##### Records supplied #####
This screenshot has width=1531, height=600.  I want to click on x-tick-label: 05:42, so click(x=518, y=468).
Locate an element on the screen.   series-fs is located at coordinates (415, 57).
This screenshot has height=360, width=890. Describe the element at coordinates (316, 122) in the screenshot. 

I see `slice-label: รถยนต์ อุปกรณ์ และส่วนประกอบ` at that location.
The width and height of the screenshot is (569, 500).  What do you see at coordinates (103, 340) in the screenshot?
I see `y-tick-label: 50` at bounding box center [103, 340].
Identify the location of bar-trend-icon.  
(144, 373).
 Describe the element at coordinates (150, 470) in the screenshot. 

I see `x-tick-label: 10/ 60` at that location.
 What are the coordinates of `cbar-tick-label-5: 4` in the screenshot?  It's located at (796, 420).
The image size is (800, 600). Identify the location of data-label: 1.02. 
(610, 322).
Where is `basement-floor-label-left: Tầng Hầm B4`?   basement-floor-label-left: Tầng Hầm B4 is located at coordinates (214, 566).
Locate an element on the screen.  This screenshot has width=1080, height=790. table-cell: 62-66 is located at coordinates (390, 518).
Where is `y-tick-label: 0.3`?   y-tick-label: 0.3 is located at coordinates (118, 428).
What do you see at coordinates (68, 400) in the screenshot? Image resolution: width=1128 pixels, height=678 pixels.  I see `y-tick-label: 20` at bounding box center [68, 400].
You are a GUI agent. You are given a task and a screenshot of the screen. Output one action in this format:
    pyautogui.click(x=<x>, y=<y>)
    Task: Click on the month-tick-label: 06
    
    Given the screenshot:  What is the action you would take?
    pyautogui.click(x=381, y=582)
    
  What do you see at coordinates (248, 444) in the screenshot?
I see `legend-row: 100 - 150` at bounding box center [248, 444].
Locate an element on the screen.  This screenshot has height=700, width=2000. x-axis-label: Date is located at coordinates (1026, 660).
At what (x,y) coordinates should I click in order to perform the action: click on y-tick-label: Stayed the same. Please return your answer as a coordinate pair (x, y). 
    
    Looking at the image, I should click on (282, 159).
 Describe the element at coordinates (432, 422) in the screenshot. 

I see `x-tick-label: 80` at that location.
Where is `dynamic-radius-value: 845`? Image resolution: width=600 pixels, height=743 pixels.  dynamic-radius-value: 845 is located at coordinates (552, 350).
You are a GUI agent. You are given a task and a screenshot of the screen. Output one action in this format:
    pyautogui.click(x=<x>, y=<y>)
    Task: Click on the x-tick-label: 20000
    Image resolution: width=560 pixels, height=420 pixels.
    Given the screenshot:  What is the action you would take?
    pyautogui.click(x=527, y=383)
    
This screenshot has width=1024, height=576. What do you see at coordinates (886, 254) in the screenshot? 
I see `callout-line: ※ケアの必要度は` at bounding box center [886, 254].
#####
* Requirement
Report each line of the entries above that contains the word "bounding", copying every such line in full.

* Answer space
I see `y-tick-label: 50` at bounding box center [103, 340].
What do you see at coordinates (68, 400) in the screenshot? Image resolution: width=1128 pixels, height=678 pixels.  I see `y-tick-label: 20` at bounding box center [68, 400].
I see `legend-row: 100 - 150` at bounding box center [248, 444].
I see `callout-line: ※ケアの必要度は` at bounding box center [886, 254].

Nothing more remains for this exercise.